利用噬菌体在不裂解宿主细菌的情况下,也可以检测细菌。其原理是利用基因工程方法制备报告噬菌体,感染细菌,进入溶原循环后在完整细菌内产生检测信号。Vinay等使用具有编码绿色荧光蛋白(GFP)的温和噬菌体HK620和P22分别感染大肠杆菌和沙门氏菌。GFP在感染的细菌内表达并被检测[15]。此外,编码荧光素酶的噬菌体也可用于细菌检测。Sharp等用编码荧光素酶的温和噬菌体φV10感染大肠杆菌,在加入荧光素后产生强烈的发光信号,此方法能够在2 h内检测到105CFU/ml的大肠杆菌。Wu等改造PP01噬菌体,使其携带与外壳蛋白融合的四半胱氨酸标签。
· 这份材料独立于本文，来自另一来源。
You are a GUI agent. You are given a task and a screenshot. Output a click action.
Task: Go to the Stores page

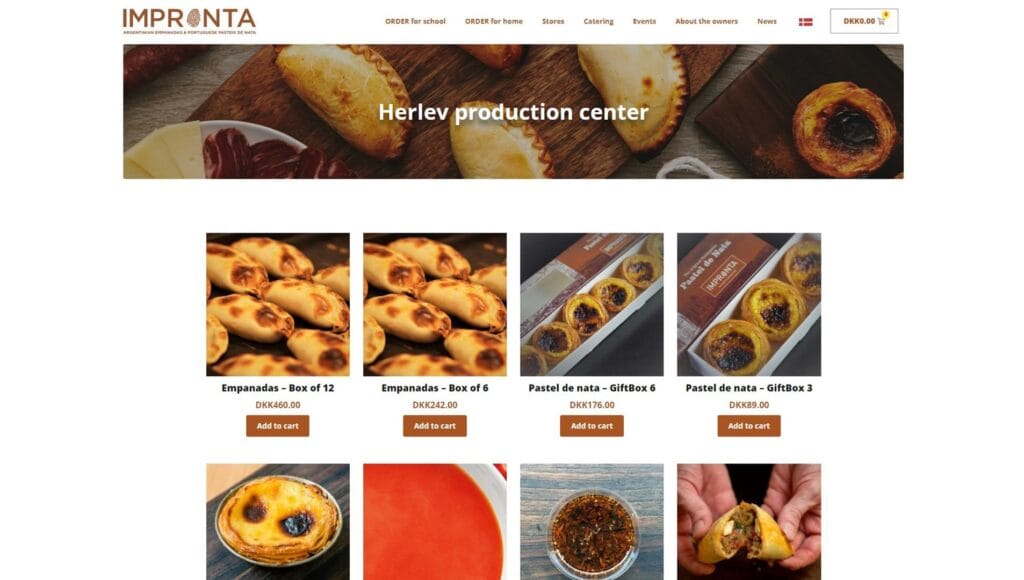click(x=552, y=22)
该噬菌体感染大肠杆菌产生子代噬菌体后,用膜渗透染料标记四半胱氨酸标签来染色细菌,通过流式细胞术或荧光显微镜即可检测单个细菌[16]。
使用噬菌体检测细菌的方法,是将噬菌体颗粒固定在固体基质上作为特异性生物受体。Bennett等1997年首次报道了通过固定的噬菌体捕获宿主细菌进行特异性检测的技术。对于噬菌体传感层,选择适当的传感器以实现信号读出,显得尤为重要[17]。Srivastava等在纳米硅平台上用4-氨基苯硫酚和戊二醛修饰银薄膜,然后在其表面固定T4噬菌体,利用表面等离子体共振技术(SERS)提高细菌检测的敏感性,检测限为102CFU /ml[18]。Horikawa等利用包被噬菌体的磁弹性生物传感器来检测鼠伤寒沙门氏菌,通过共振频率的实时变化,能够精确测量超低浓度的细菌[19]。
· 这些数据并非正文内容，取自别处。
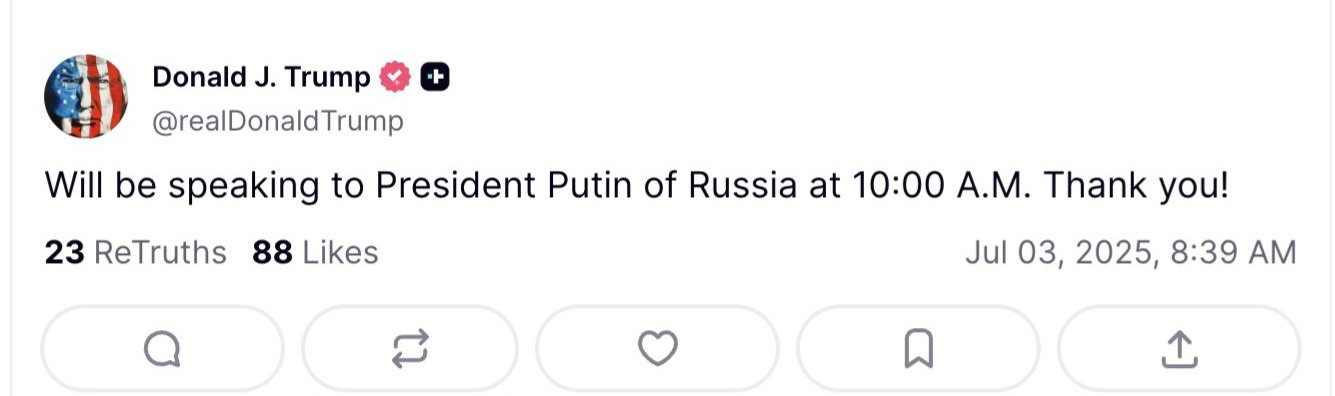Like the post with the heart icon
The width and height of the screenshot is (1335, 396).
(x=657, y=349)
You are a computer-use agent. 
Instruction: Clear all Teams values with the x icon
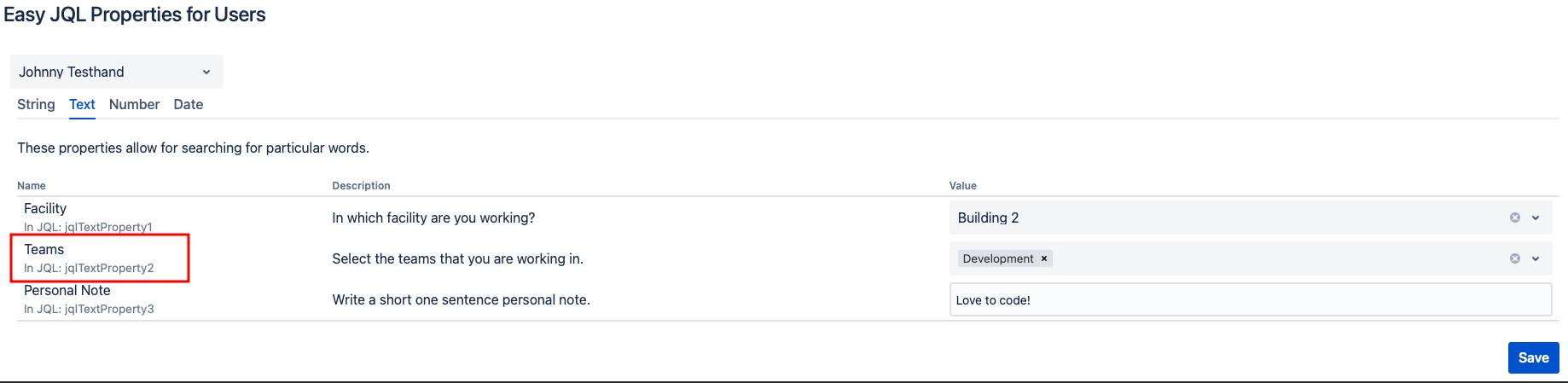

近年来,利用电化学阻抗谱(EIS)进行细菌检测的报道越来越多。Bhardwaj等利用固定的噬菌体对石墨烯电极上的金黄色葡萄球菌进行选择性检测[20]。另外,利用EIS获得的生物传感器性能稳定,检测范围广,灵敏度高。该技术还可用于分析原始样品(屠宰污水,血液等)。Moghtader等将碳电极和EIS技术结合,用金纳米颗粒包被石墨电极,随后再用T4噬菌体包被,这样不仅增加金纳米颗粒的表面电导率,而且还能有效固定噬菌体[21]。除了电化学阻抗谱,也有学者提出了其他电化学方法。在检测细菌铜绿假单胞菌时,电化学发光被用于检测与PaP1噬菌体缀合的羧基石墨烯层的信号[22]。
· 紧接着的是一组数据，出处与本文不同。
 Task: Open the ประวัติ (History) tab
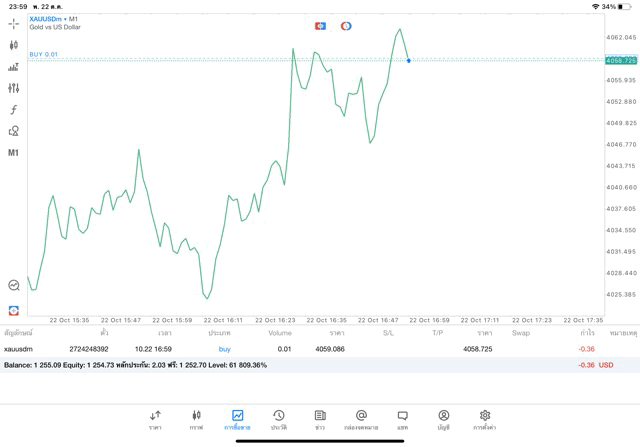(278, 420)
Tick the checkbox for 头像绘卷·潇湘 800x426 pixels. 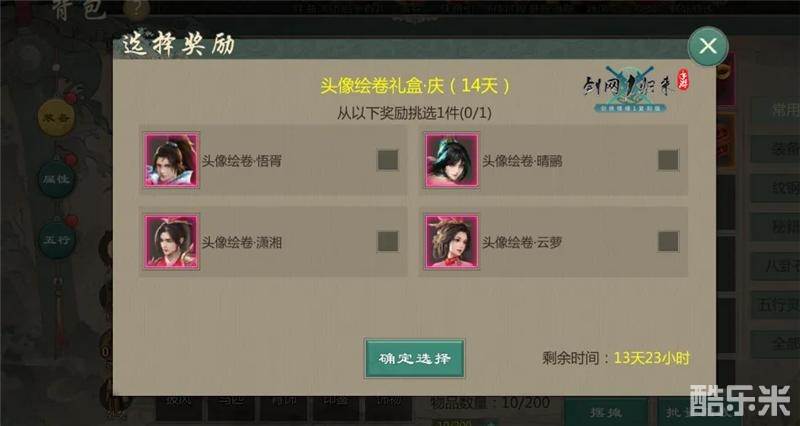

随后,大量研究都集中在改进噬菌体传感层的性能。最直接的方法是通过增加定向噬菌体的数量来增强信号。Wang等提出一种噬菌体在聚羟基链烷酸酯表面沉积的新方法,同时提出该表面的噬菌体数量不应超过一定限度,覆盖率过高会导致噬菌体间的空间位阻[23]。Olsson等人对最佳噬菌体覆盖率进行了分析,提出超过95%的噬菌体在传感层中具有共同的定向结构,包括头部和具有纤维组织的尾部。受体结合蛋白就位于纤维末端和尾部,噬菌体只能用一端检测并结合细菌。因此,噬菌体定位对于有效检测细菌至关重要。有研究报道,将噬菌体的头部进行重组修饰,使其能与传感器表面上抗生物素蛋白相结合。也有利用非基因工程方法,进行噬菌体定向的报道。噬菌体具有带负电的头部和带正电的纤维尾部,因此可以通过静电作用或在电场中进行定向。与物理吸附的噬菌体相比,表面化学修饰与交替电场相结合的方法,导致传感层的灵敏度增加60倍,检出限提高到100 CFU/ml[24]。
噬菌体在细菌检测中可作为生物复合物的一部分。通常,噬菌体与特定的纳米颗粒结合,用于制备靶向细菌的生物复合物,即可从复杂样品中分离或检测细菌。磁分离技术不需要额外的离心或过滤。此外,还能够将目标细菌与复杂样本中的其他成分有效分离,从而最大限度地减少信号收集过程中的基质干扰。Liebana等首次提出,P22噬菌体固定在甲苯磺酰化的磁性颗粒上,可以特异性捕获和预浓缩沙门氏菌,之后再通过电化学磁传感器检测细菌,可使检出限降至3 CFU/ml[25]。但检测程序复杂,设备试剂昂贵等缺点在很大程度上限制了该方法的广泛应用。因此,有学者提出将噬菌体分离与RT-PCR结合。利用磁分离技术,从样品中分离大肠杆菌O157: H7后,噬菌体感染导致大肠杆菌裂解并释放内容物,通过RT-PCR定量检测释放的DNA,所有测定在2 h内完成,LOD为102CFU/mL[26]。
也有研究将磁分离与酶比色检测相结合。Laube等将该方法用于沙门氏菌的快速检测。首先,沙门氏菌被经过修饰的噬菌体-磁性纳米颗粒复合物捕获,依次加入与辣根过氧化物酶(HRP)结合的特异性抗沙门氏菌抗体及底物(四甲基联苯胺,TMB)后,在450 nm处测定吸光度。该方法在2.5 h内便获得了牛奶样品中19 CFU/ml的检测限[27]。更有研究,将大肠杆菌的T4噬菌体与双功能磁荧光微粒子共价结合。磁性促进捕获细菌的分离,荧光使细菌-生物结合物的简单分析成为可能,利用流式细胞术使整套细菌检测在15 min内即可完成。由于检出限较低,该方法适用于快速、特异的筛选试验[28]。细菌磁性分离技术能够将目标细菌与样品的其他组分离,无需任何预富集。因此,可以大大缩短整个细菌检测分析的时间。
利用噬菌体检测细菌的相关研究已有诸多报道。但由于种种原因,基于噬菌体的诊断方法仍然只有少数被商业化应用。近年来,生物传感器、纳米技术等新型技术的介入,有效提高了检测方法的灵敏度、稳定性和重复性。但进一步的发展仍需要生物学、化学、物理学等多学科密切合作,才能提出快速、敏感、低廉的检测方法。